Table 1.  Management prescriptions in Environmental Stewardship (England's revised AES) and some of the resources they provide that could soften intensively managed agricultural matrices. Adapted from Vickery et al. (2004)
Resource provided Management prescriptionAerial insectsGround/foliar invertebratesAquatic invertebratesSoil-dwelling invertebratesPollen/nectar sourceSeed/fruit sourceRefuge habitat
Hedgerow planting/restoration**   **
Ditch management/restoration* **  *
Pond and scrape creation/restoration* **  *
Water level management   *   
Grass strip/margin creation in arable fields *    *
Uncropped margin creation in arable fields    ** 
Reduced pesticide/fertilizer inputs*** ** 
Wild bird seed mix *   * 
Pollen/nectar mix**  *  
Winter stubbles     * 
Summer fallows***    

It is difficult to assess the success of AES because monitoring of their impact has generally been poor (Kleijn & Sutherland 2003). Some have demonstrably failed to meet their environmental objectives (Kleijn et al. 2001; Berendse et al. 2004). However, when appropriately designed and targeted (Evans, Armstrong-Brown & Grice 2002), such schemes are capable of providing measurable benefits to wildlife populations over wide geographical areas (Reynolds et al. 1994; Johnson & Igl 1995; Aebischer, Green & Evans 2000; Peach et al. 2001; Bradbury et al. 2004; Kleijn et al. 2004; Swetnam et al. 2004; Cunningham 2005). Nearly 75% of CRP participants reported increases in wildlife populations after joining the scheme (, accessed 23/01/06). AES currently represent the only realistic mechanism by which to achieve 2010 targets to reduce biodiversity loss across huge areas of agricultural land (Vickery et al. 2004).

The wider benefits of AES

AES have been designed and implemented primarily to benefit the physical environments and species of agricultural habitats. However, insights from island biogeography and metapopulation theory and from theoretical and empirical assessments of landscape connectivity suggest that they may have far wider ecological impacts.

theoretical background

A consistent by-product of the spread and intensification of agriculture has been the fragmentation and isolation of natural habitats within an increasingly hostile matrix. Fragmentation causes major ecosystem perturbation, and its effects are eclectic, leading to changes in species composition, community structure, population dynamics, behaviour, breeding success, individual fitness and a range of ecological and ecosystem processes (Laurance et al. 2002; Fahrig 2003; Opdam & Wascher 2004). These effects appear particularly severe when the matrix between fragments is formed by agricultural land (Aberg et al. 1995; Bayne & Hobson 1997; Joly et al. 2001).

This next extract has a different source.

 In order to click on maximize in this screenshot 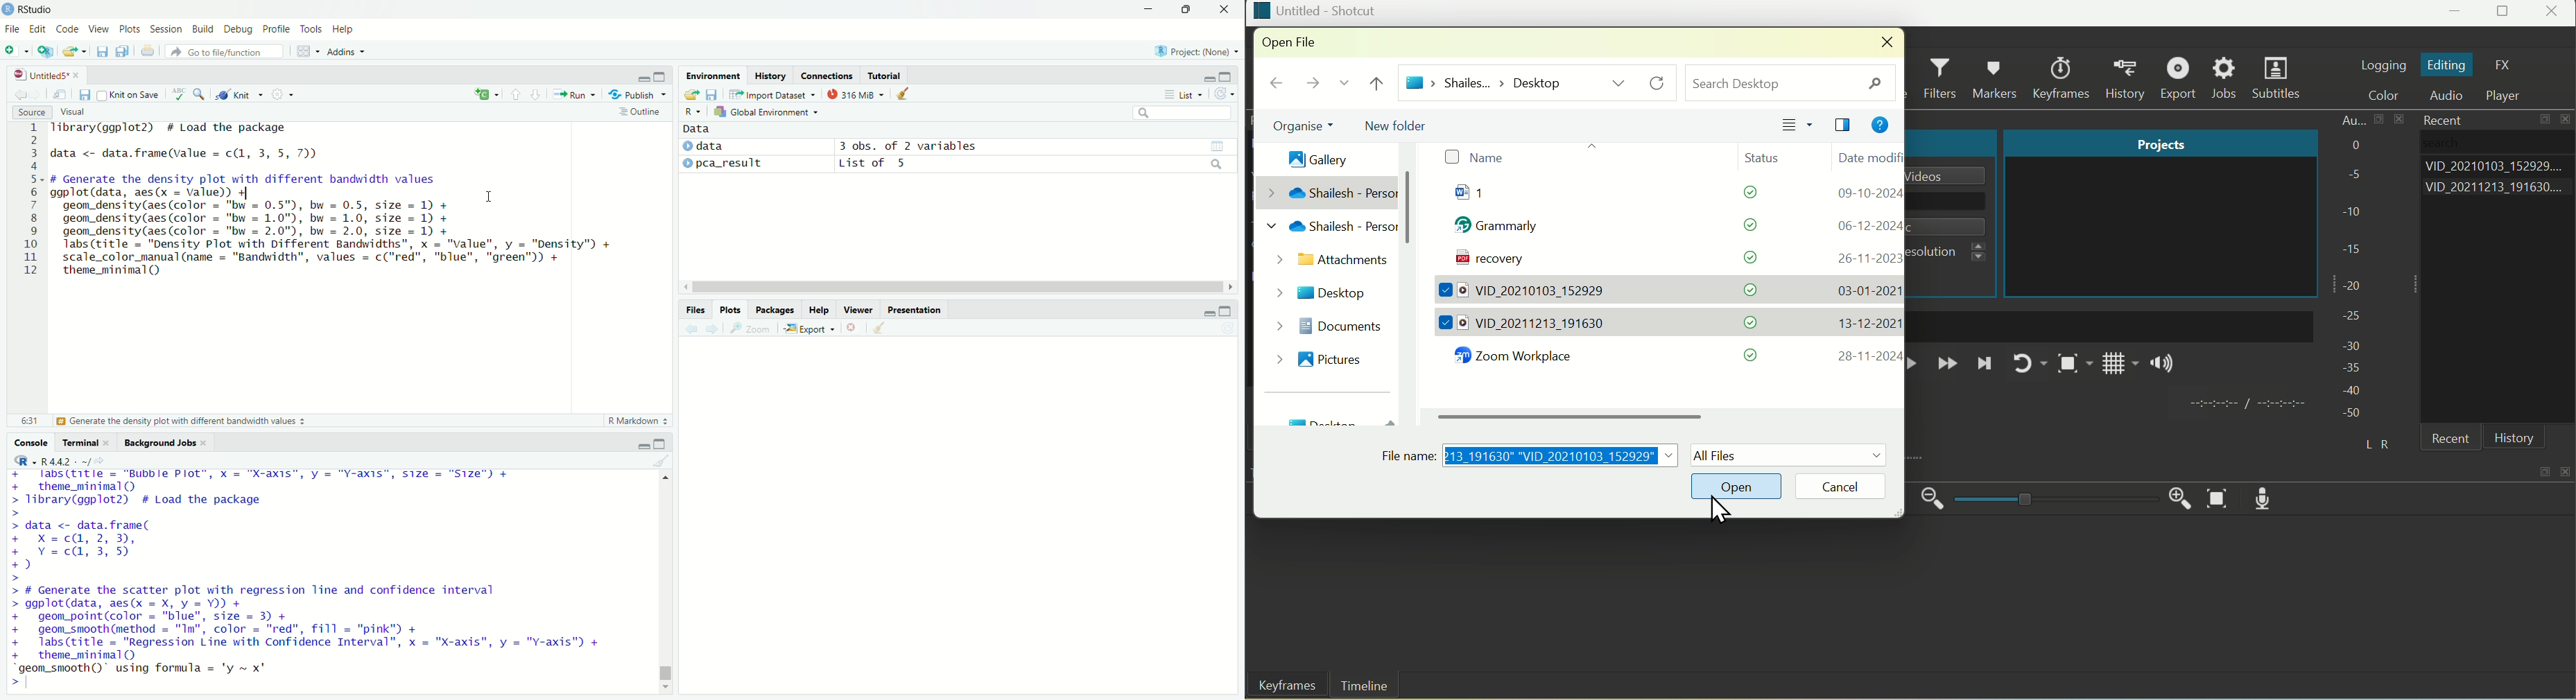, I will do `click(2546, 121)`.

The potential threats of fragmentation were recognized from theories developed by MacArthur & Wilson (1967) to explain patterns of species richness and turnover on oceanic islands. It was soon realized that at least some of this new theory might also apply to isolated patches of habitat on the mainland (Diamond 1975; May 1975), leading to the evolution of metapopulation theory (Hanski & Gilpin 1991). Theory quickly filtered through into conservation practice, and wildlife corridors and stepping-stones became recognized as potential ways of reducing fragmentation effects. Corridors are now widely used in conservation practice at a range of spatial scales from tens of metres to hundreds of kilometres. Plans are underway to create habitat corridors on national, international and continental scales, and landscape-scale conservation is starting to replace the protection of isolated patches as a key conservation objective at wide spatial scales (Bennett 1999; Henry et al. 1999; Bennett 2004; Jongman, Kulvik & Kristiansen 2004; Opdam & Wascher 2004). There are currently more than 150 landscape-scale or regional networks in place or under development globally (Bennett 2004).

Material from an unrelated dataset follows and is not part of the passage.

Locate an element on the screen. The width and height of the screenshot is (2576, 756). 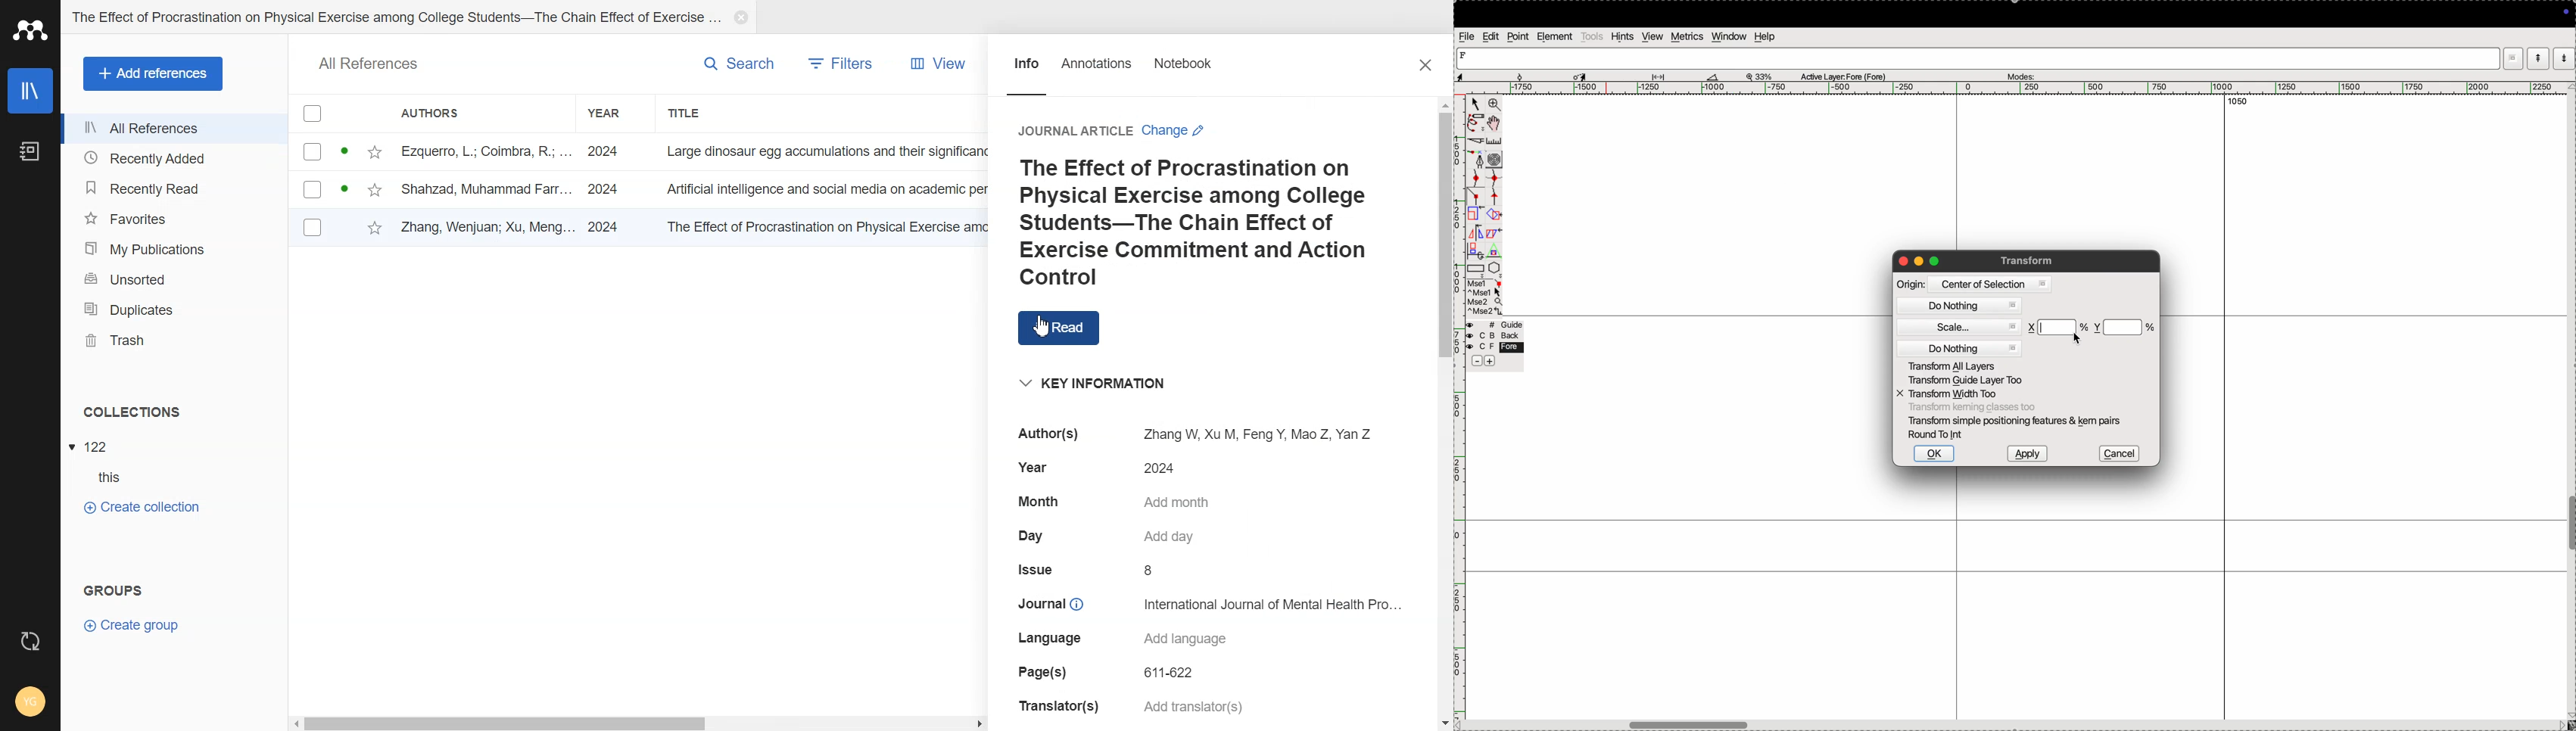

However, a number of reviews have concluded that there is little evidence that corridors increase functional connectivity (Hobbs 1992; Dawson 1994; Wiens 1995; Beier & Noss 1998; Donald 2005). Others have gone further, and suggested that corridors carry risks that might actually outweigh their advantages (Simberloff & Cox 1987; Earn, Levin & Rohani 2000; Pienimaki & Leppakoski 2004). Artificially increasing connectivity might influence metapopulation structure in complex and possibly undesirable ways (Altizer, Harvell & Friedle 2003; Cale 2003). In the absence of conclusive evidence of the functional benefits of corridors, the costs of establishing them need to be compared critically against the costs and potential benefits of alternative conservation approaches (Simberloff et al. 1992).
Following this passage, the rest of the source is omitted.